Locate each line below that includes "This" and reproduce it.

━━ RECORDS TO PROCESS ━━

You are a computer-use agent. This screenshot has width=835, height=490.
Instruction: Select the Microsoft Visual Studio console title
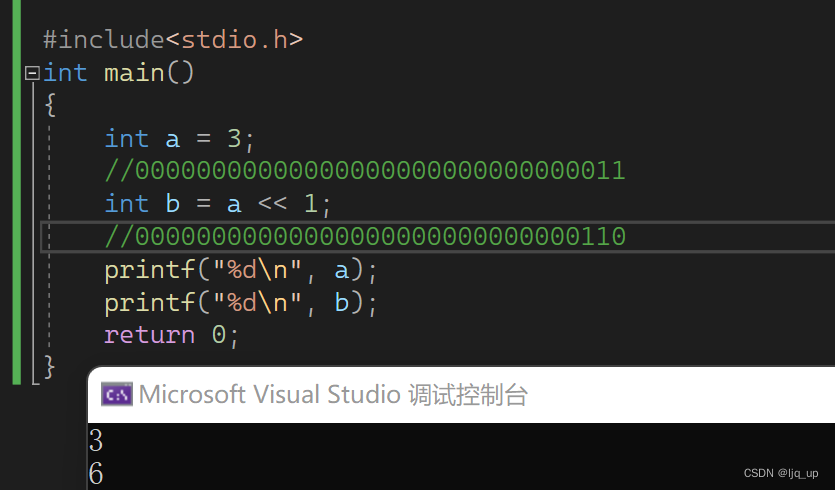[333, 395]
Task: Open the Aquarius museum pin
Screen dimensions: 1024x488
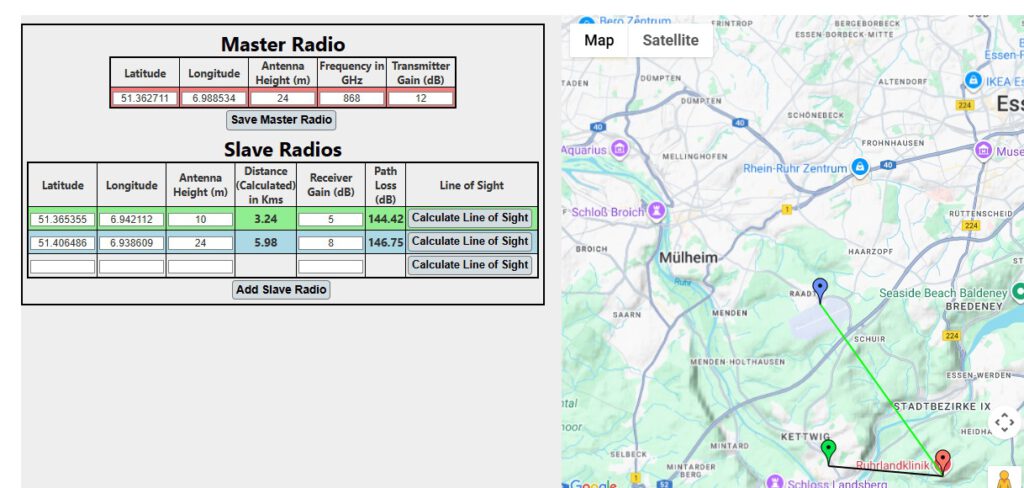Action: [x=620, y=150]
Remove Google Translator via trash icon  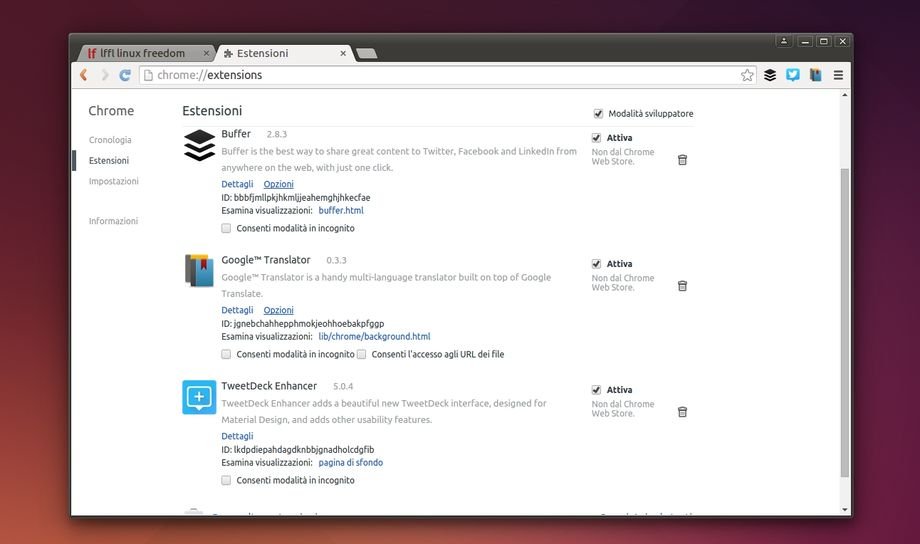(x=682, y=286)
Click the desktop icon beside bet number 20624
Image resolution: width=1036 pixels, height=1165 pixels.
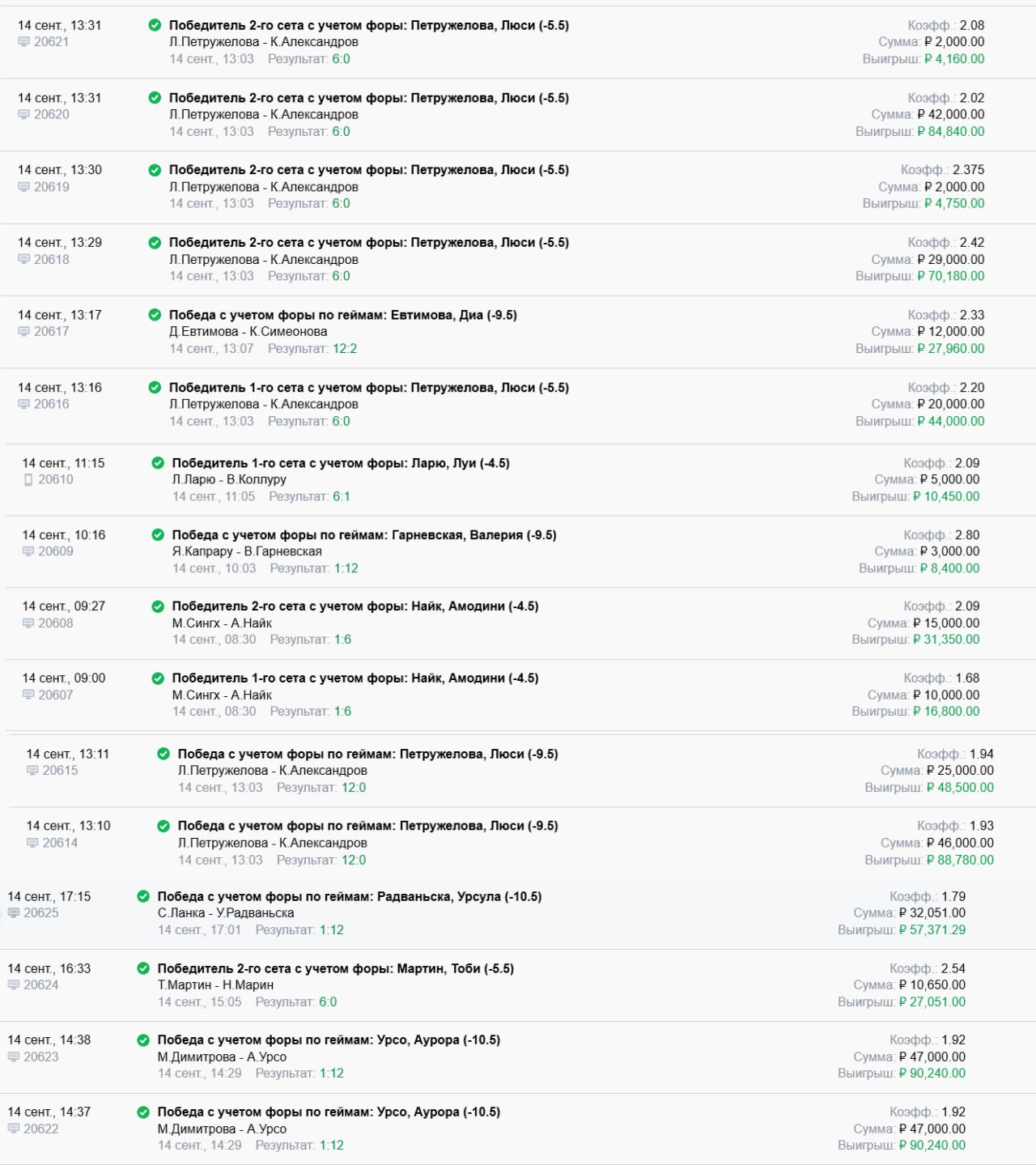click(x=14, y=985)
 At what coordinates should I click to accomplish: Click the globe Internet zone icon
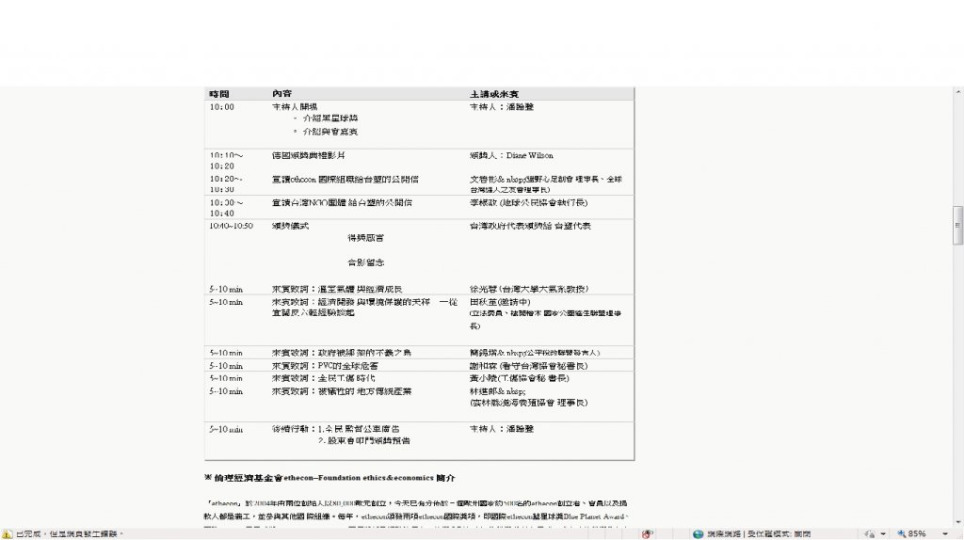pyautogui.click(x=698, y=534)
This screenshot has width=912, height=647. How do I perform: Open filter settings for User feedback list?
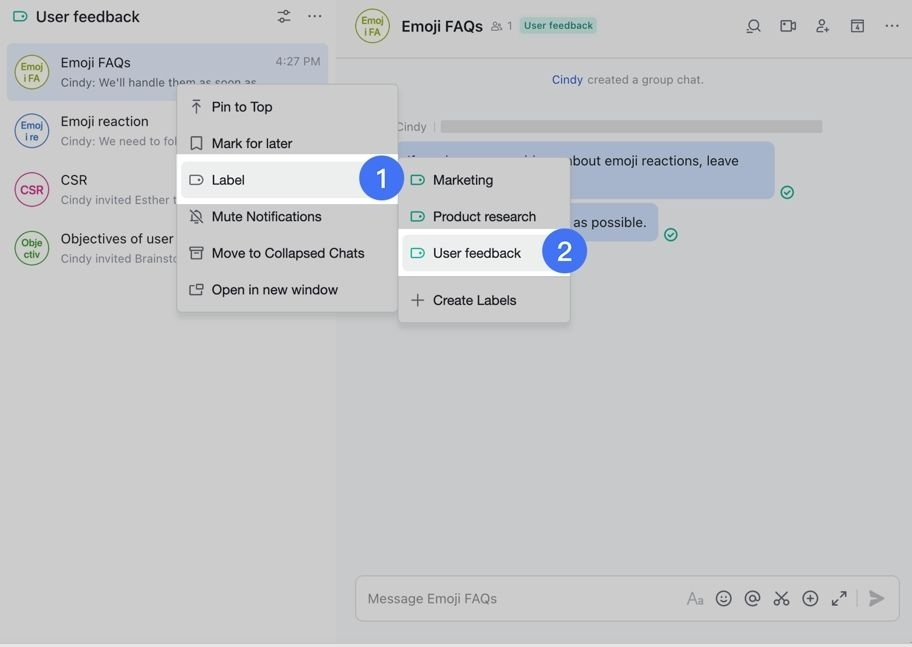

━━━

> **FINISHED TASK**
You are a computer-use agent. This screenshot has width=835, height=490.
This screenshot has width=912, height=647. How do I perform: Open filter settings for User feedback list?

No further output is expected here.